I already used a test-specific prefix, then added "regress_" in front. Point taken, however, on the difference between global and non-global objects.

But now I'm having a problem I don't understand: the CI are still failling, but not in the psql test.
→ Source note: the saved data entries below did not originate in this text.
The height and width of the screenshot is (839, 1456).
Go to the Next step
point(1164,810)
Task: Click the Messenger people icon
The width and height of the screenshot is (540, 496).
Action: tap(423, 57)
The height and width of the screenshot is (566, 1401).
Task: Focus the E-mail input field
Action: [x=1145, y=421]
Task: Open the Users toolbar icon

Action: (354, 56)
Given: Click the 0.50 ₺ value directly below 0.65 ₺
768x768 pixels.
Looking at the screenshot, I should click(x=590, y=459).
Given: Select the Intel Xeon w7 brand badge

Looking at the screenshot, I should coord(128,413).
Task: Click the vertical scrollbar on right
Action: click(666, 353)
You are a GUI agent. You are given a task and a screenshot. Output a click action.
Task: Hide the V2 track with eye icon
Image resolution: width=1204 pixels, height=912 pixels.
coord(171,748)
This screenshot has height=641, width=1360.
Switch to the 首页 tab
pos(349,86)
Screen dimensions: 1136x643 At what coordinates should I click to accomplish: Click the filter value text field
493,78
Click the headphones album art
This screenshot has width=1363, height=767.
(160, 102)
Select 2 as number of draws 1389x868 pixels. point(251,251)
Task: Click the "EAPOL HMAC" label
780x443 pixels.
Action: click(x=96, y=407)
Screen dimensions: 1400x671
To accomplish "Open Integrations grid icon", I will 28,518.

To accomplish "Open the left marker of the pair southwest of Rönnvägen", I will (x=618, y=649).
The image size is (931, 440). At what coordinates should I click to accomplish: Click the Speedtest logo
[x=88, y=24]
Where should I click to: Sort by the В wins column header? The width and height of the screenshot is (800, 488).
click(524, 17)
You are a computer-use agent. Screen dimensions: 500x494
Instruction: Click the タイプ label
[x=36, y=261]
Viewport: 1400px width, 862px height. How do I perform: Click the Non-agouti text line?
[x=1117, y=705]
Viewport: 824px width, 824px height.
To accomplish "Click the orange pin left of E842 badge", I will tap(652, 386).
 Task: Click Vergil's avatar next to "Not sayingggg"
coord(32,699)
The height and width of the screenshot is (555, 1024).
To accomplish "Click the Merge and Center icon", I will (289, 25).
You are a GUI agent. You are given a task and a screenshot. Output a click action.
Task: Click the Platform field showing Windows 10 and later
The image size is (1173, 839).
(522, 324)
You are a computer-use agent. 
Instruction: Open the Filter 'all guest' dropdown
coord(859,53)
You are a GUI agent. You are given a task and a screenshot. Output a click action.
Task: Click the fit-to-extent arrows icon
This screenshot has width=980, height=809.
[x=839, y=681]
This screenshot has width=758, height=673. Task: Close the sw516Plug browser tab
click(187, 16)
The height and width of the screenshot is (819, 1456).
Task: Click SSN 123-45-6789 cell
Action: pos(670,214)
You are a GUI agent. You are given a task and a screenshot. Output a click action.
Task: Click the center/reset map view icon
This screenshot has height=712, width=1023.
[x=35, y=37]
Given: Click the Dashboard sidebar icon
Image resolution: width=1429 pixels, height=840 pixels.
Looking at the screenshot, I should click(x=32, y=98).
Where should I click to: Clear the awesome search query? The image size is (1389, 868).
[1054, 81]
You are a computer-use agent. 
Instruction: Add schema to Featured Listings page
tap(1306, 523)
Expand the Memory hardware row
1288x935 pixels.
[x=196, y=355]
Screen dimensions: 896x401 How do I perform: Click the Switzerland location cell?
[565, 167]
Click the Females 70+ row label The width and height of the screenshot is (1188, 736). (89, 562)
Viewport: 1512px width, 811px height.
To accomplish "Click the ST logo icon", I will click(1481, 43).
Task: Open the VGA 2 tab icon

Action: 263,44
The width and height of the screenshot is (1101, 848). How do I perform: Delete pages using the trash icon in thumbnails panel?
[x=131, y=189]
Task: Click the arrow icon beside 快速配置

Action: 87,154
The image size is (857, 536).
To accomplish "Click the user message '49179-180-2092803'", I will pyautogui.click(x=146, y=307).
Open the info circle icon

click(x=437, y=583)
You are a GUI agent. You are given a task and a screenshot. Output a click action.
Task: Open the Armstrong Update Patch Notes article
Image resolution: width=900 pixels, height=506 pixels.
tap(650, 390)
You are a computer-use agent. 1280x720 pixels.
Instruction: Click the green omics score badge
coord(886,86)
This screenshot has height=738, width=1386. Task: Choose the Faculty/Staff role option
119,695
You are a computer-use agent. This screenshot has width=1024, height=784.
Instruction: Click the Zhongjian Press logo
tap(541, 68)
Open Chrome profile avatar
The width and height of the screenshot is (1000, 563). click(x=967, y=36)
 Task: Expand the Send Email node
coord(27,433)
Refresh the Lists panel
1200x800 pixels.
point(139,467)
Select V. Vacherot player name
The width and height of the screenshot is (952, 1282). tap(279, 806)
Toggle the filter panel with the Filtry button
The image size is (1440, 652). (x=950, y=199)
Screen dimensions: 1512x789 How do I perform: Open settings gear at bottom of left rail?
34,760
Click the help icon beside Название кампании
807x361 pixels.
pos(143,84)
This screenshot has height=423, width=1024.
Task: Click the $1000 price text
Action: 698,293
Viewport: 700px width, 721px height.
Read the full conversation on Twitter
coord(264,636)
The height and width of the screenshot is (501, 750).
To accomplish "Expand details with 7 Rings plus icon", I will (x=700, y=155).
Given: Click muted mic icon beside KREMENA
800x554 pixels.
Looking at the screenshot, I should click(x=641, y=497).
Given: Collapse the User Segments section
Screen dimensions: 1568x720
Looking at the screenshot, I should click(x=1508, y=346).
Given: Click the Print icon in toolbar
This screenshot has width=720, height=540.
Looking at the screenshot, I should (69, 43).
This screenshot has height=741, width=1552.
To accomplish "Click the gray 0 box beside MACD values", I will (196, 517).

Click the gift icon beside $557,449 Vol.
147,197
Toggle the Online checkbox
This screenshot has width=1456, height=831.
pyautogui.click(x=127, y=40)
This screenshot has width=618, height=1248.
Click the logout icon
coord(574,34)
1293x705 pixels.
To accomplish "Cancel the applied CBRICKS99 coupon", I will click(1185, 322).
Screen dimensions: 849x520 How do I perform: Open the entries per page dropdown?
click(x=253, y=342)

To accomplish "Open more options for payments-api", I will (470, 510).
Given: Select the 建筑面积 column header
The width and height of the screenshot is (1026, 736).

Instead, I get this:

[20:11:17.624] +++ tap check in src/bin/pg_upgrade +++
[20:11:17.624] [20:09:11] t/001_basic.pl ....... ok      106 ms ( 0.00 usr  0.00 sys +  0.06 cusr  0.02 csys =  0.08 CPU)
[20:11:17.624]
[20:11:17.624] #   Failed test 'old and new dumps match after pg_upgrade'
[20:11:17.624] #   at t/002_pg_upgrade.pl line 362.
[20:11:17.624] #          got: '1'
[20:11:17.624] #     expected: '0'
[20:11:17.624] # Looks like you failed 1 test of 13.
[20:11:17.624] [20:11:17] t/002_pg_upgrade.pl ..
[20:11:17.624] Dubious, test returned 1 (wstat 256, 0x100)
[20:11:17.624] Failed 1/13 subtests
[20:11:17.624] [20:11:17]
[20:11:17.624]
[20:11:17.624] Test Summary Report
[20:11:17.624] -------------------
[20:11:17.624] t/002_pg_upgrade.pl (Wstat: 256 Tests: 13 Failed: 1)
[20:11:17.624]   Failed test:  13
[20:11:17.624]   Non-zero exit status: 1
[20:11:17.624] Files=2, Tests=21, 126 wallclock secs ( 0.01 usr  0.00 sys +  6.65 cusr  3.95 csys = 10.61 CPU)
[20:11:17.624] Result: FAIL
[20:11:17.624] make[2]: *** [Makefile:55: check] Error 1
[20:11:17.625] make[1]: *** [Makefile:43: check-pg_upgrade-recurse] Error 2

As far as I can tell this is the only failure and doesn’t have anything to do with my change. Unless the objects I added are messing it up? Unlike when the psql regression test was failing, I don’t see an indication of where I can see the diffs.